An Artificial Neuron or a Perceptron is a linear model used for binary classification. It models a neuron which has a set of inputs, each of which is given a specific weight. The neuron computes some function on these weighted inputs and gives the output.

It receives n inputs ( corresponding to each feature ). It then sums those inputs, applies a transformation and produces an output. It has two functions:

Summation
Transformation(Activation)

The weight shows the effectiveness of a particular input. More the weight of input, more it will have an impact on the neural network. On the other hand, Bias is an additional parameter in the Perceptron which is used to adjust the output along with the weighted sum of the inputs to the neuron which helps the model in a way that it can fit best for the given data.

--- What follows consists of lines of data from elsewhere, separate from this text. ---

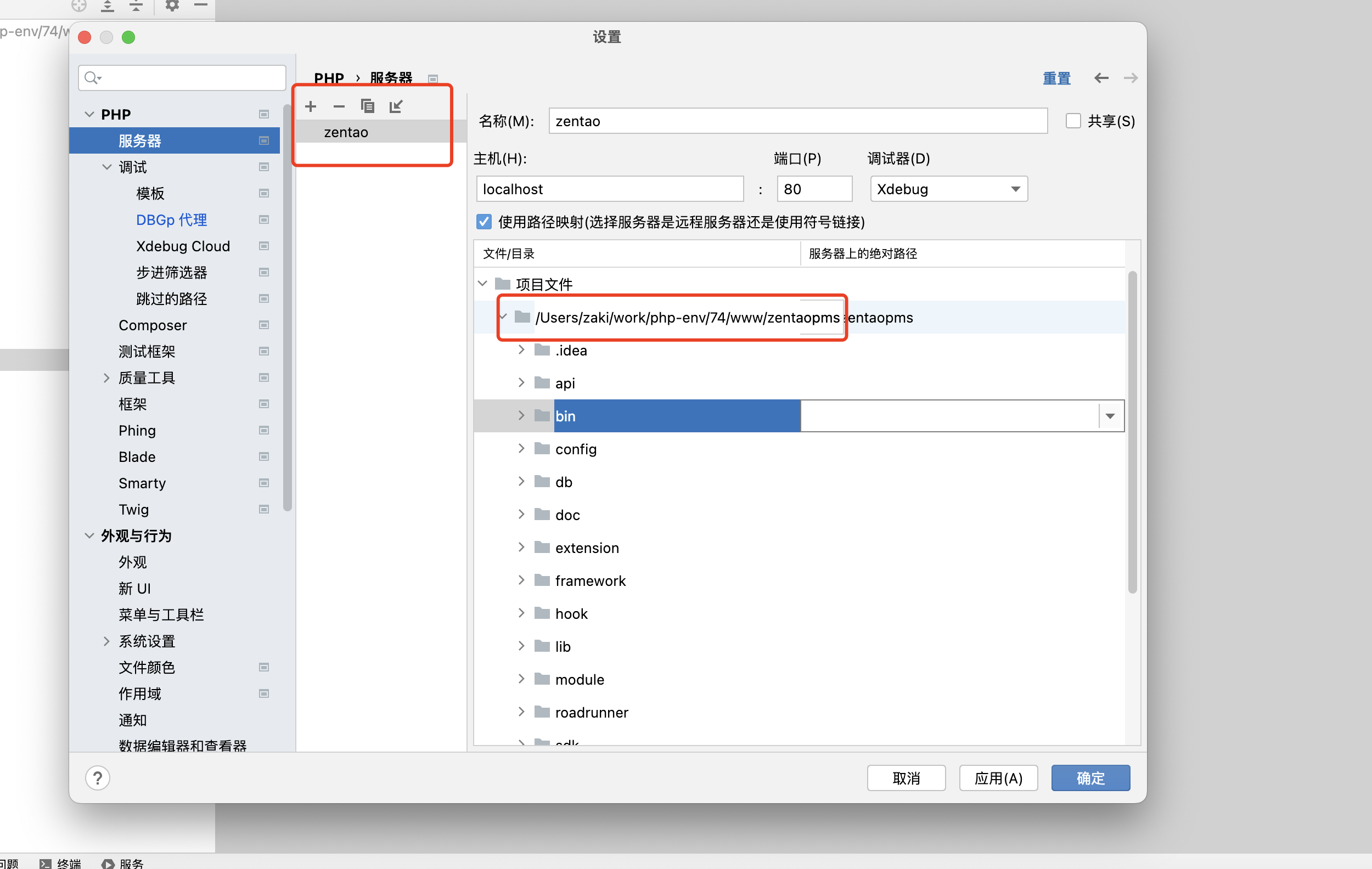Image resolution: width=1372 pixels, height=869 pixels.
Task: Click the remove server minus icon
Action: (339, 106)
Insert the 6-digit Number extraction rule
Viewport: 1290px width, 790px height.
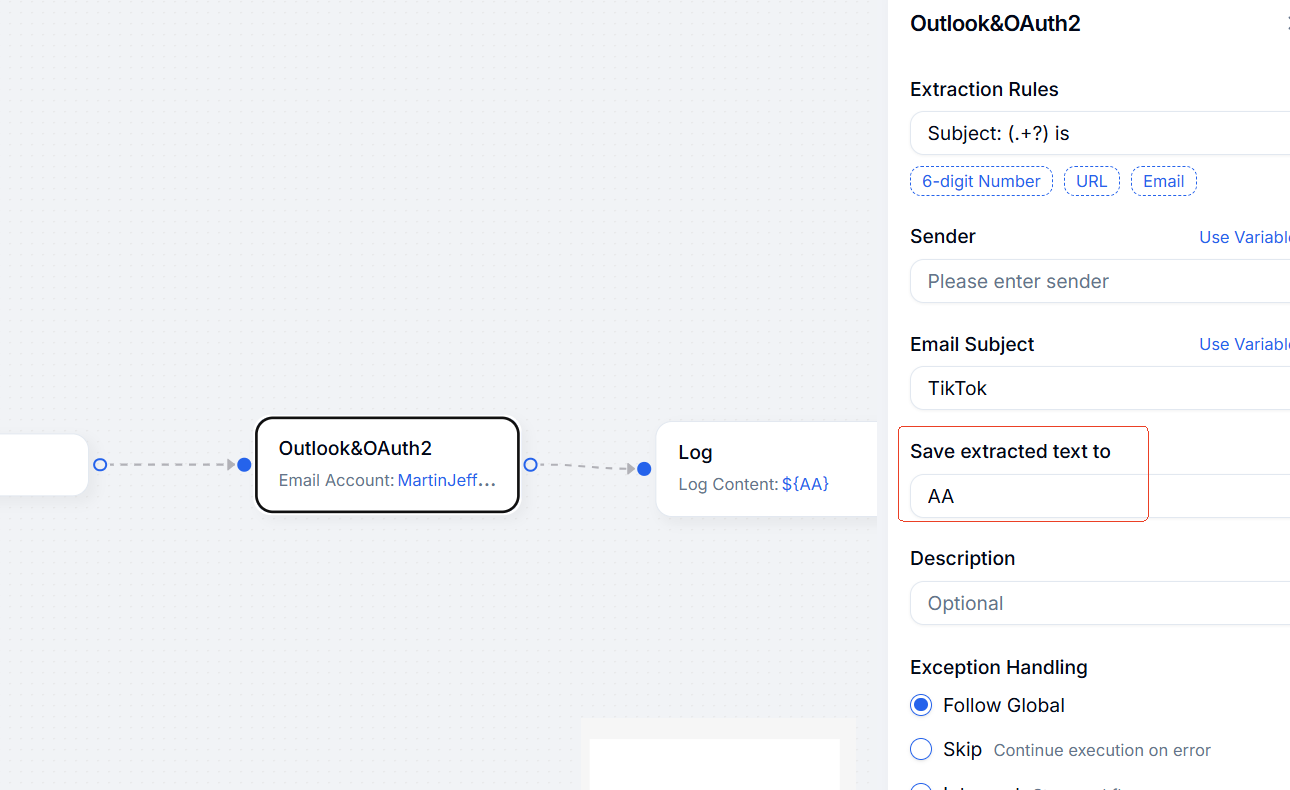pos(981,181)
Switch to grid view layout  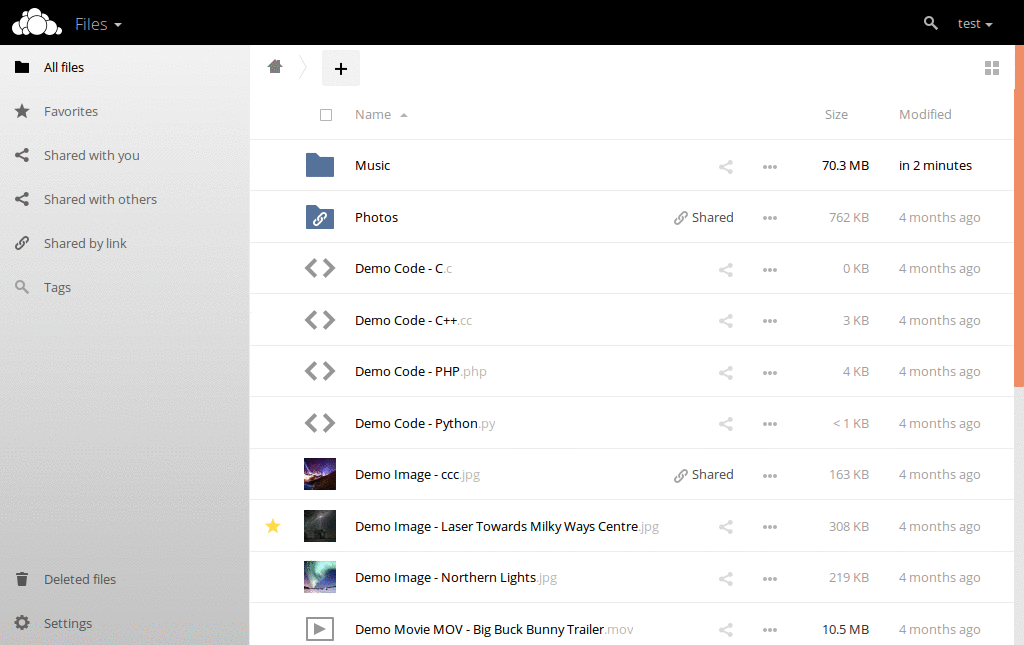click(992, 68)
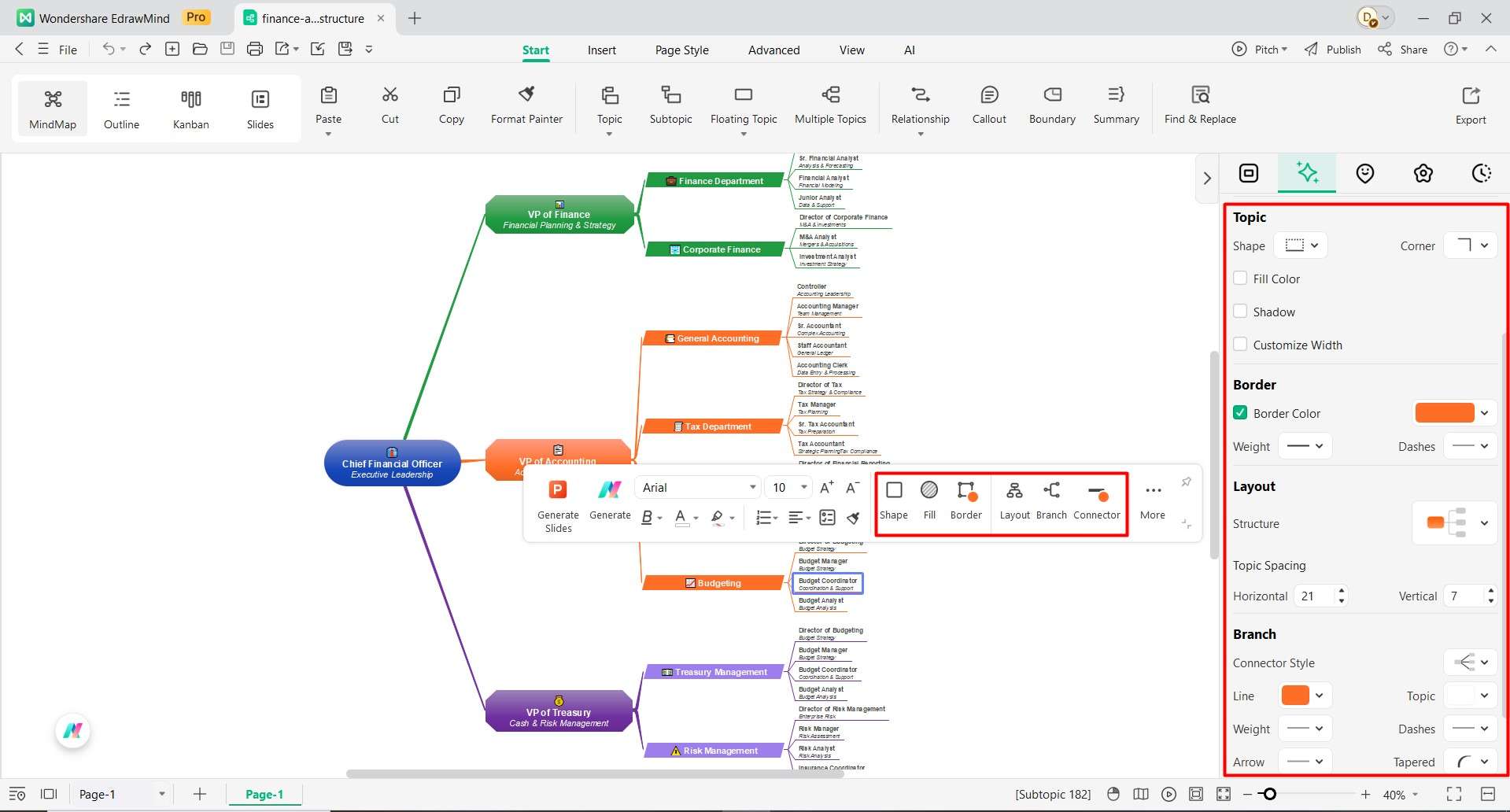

Activation Functions translates the inputs into outputs. It uses a threshold to produce an output. There are many functions that are used as Activation Functions, like:

Linear or Identity
Unit or Binary Step
Sigmoid or Logistic
Tanh
ReLU
Softmax

Well. if you think Perceptron solves the problem, then you are wrong. There were two major problems:

Single-Layer Perceptrons cannot classify non-linearly separable data points.
Complex problems, that involve a lot of parameters cannot be solved by Single-Layer Perceptrons.

Consider the example here and the complexity with the parameters involved to take a Decision by the marketing team.

One Neuron, cannot take in so many inputs and that is why more than one neuron would be used to solve this problem. Neural Network is really just a composition of Perceptrons, connected in different ways and operating on different activation functions.

Input Nodes provide information from the outside world to the network and are together referred to as the “Input Layer”.
Hidden Nodes perform computations and transfer information from the input nodes to the output nodes. A collection of hidden nodes forms a “Hidden Layer”.
Output nodes are collectively referred to as the “Output Layer” and are responsible for computations and transferring information from the network to the outside world.

Now that you have an idea of how a perceptron behaves, the different parameters involved and the different layers of a Neural Network, Let’s continue this Deep Learning with Python Blog and see some cool applications of Deep Learning.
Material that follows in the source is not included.